Mohamed Abdullahi Omaar (Maxamed Cabdullahi Omaar, محمد عبدالله
أومار) is a Somali politician and diplomat. He twice served as the Foreign Minister of Somalia.

==Biography==
He is the elder son of businessman Abdullahi Omaar. He also has three younger siblings: one of his sisters, Raqiya Omaar, is a human rights advocate, and his younger brother Rageh Omaar is a journalist. His family was based in Hargeisa.

Omaar was educated at a boarding school in Dorset before graduating from Trinity College, Oxford University.

==Political career==
Omaar served as one of the Foreign Ministers of Somalia, having been appointed to the office on 20 February 2009 by then Prime Minister, Omar Abdirashid Ali Sharmarke.

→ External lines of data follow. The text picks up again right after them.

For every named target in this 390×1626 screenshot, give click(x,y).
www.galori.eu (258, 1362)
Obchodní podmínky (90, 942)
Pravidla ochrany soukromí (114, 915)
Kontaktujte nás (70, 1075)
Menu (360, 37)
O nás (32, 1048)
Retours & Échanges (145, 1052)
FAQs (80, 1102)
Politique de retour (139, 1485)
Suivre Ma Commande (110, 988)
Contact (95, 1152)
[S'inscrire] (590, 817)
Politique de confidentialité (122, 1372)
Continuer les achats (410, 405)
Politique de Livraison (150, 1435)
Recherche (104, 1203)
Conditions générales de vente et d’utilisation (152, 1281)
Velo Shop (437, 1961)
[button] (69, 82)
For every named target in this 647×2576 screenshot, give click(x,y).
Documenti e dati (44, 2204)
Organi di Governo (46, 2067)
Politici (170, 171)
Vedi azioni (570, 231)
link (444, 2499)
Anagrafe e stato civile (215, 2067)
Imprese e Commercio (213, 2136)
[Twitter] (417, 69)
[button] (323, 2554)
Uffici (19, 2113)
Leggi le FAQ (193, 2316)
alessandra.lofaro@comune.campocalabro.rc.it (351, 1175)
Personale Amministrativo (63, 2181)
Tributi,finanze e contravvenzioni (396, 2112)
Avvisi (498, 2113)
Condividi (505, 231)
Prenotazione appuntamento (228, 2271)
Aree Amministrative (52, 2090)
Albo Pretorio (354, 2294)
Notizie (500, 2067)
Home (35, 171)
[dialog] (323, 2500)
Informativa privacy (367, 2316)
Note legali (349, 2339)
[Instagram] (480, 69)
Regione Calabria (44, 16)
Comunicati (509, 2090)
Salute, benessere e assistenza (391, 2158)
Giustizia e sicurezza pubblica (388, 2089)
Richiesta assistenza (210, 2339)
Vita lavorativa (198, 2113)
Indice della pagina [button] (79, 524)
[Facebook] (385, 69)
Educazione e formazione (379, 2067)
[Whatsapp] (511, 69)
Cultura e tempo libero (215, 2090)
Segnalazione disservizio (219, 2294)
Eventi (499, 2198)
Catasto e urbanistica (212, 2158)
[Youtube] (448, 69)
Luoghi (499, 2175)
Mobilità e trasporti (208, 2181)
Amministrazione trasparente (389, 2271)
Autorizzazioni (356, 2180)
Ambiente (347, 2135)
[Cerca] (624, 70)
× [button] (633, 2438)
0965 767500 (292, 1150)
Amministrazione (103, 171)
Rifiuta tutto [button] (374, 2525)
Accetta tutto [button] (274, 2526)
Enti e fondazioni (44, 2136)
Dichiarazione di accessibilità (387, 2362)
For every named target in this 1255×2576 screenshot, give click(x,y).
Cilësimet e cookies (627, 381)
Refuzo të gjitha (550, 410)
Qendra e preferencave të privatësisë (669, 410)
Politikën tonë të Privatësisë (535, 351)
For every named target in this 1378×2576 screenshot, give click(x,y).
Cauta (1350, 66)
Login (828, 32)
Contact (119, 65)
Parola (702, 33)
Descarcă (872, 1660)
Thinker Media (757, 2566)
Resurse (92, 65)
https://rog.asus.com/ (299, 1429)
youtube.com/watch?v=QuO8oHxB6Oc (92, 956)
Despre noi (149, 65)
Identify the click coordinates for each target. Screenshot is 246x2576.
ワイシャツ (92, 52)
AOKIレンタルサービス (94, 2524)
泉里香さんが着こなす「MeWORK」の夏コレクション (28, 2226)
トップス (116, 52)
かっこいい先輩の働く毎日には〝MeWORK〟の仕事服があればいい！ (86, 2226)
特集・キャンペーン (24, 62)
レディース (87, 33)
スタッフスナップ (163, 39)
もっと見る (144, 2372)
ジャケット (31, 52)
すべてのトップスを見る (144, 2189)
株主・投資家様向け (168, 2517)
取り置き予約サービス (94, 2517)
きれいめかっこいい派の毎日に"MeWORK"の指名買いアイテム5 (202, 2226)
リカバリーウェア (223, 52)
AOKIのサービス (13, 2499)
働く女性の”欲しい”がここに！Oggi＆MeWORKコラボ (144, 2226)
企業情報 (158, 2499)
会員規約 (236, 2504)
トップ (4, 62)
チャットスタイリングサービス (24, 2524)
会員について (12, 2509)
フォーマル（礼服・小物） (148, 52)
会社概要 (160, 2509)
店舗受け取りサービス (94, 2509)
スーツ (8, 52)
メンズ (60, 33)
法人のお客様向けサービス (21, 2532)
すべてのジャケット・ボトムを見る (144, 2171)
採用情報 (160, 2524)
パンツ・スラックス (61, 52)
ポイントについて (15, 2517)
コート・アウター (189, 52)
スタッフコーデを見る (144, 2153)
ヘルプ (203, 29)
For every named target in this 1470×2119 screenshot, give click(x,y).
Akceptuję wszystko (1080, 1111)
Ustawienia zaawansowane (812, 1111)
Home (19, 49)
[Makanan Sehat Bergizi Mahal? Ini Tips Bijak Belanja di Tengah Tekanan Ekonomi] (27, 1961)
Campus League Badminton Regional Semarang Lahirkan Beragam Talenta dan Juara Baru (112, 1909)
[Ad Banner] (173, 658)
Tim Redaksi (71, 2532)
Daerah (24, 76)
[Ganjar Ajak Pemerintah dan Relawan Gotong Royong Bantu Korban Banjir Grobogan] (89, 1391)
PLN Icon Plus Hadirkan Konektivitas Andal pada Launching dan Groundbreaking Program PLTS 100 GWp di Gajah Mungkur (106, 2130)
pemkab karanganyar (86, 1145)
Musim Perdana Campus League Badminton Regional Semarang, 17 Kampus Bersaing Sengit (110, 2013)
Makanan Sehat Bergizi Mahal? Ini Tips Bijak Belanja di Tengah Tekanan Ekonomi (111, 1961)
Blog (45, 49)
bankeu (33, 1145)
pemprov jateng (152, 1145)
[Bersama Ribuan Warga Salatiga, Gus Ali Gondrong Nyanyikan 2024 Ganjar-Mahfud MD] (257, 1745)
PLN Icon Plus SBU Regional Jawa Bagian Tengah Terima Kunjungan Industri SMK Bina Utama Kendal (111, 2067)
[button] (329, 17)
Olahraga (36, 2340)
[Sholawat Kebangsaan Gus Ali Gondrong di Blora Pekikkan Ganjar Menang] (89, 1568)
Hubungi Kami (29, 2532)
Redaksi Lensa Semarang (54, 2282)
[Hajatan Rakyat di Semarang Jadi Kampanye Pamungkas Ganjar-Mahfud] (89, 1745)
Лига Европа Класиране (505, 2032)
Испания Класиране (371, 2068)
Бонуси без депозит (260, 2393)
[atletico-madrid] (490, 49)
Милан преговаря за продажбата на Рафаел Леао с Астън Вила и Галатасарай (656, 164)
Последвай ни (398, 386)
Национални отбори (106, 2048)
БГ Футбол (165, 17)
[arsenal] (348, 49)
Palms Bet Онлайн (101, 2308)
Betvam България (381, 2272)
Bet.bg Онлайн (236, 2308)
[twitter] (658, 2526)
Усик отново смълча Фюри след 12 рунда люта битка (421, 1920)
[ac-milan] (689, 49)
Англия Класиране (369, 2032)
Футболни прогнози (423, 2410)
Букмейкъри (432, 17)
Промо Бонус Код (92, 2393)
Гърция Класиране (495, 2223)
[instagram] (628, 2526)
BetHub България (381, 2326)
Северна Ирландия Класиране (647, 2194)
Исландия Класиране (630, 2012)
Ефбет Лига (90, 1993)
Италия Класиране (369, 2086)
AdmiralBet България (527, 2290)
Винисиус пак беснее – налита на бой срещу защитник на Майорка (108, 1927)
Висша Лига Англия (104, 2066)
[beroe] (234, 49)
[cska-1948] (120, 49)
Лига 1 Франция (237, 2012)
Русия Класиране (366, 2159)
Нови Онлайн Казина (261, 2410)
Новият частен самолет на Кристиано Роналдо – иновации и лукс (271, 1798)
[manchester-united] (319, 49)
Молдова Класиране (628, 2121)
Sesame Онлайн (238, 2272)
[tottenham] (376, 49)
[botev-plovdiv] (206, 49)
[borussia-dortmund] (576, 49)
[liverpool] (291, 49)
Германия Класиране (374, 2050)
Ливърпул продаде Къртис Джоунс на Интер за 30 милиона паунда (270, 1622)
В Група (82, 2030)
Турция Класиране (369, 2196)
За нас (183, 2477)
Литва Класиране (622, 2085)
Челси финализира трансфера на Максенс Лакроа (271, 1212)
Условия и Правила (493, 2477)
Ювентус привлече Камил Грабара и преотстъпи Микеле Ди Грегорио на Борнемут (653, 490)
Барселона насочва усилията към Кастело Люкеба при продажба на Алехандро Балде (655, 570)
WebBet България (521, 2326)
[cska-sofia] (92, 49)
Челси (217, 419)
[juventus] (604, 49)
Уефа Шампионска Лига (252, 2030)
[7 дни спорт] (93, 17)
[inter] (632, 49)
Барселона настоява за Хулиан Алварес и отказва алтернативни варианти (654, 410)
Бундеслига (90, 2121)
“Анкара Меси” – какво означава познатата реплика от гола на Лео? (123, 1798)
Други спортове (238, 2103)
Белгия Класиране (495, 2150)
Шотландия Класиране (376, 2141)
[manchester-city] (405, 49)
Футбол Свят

After working in various other governmental posts, on 12 November 2010, Omaar was re-appointed Foreign Minister in addition to one of several Deputy Prime Ministers by the new Somali Premier, Mohamed Abdullahi Mohamed.

Starting August 2011, Mohamed Mohamud Ibrahim served as Omaar's Deputy Foreign Minister.

Following a cabinet reshuffle in February 2012, Abdullahi Haji Hassan succeeded Omaar as the new Foreign Minister.

Puntland and Qatar supported Omaar’s bid to become Prime Minister of Somalia in late 2013.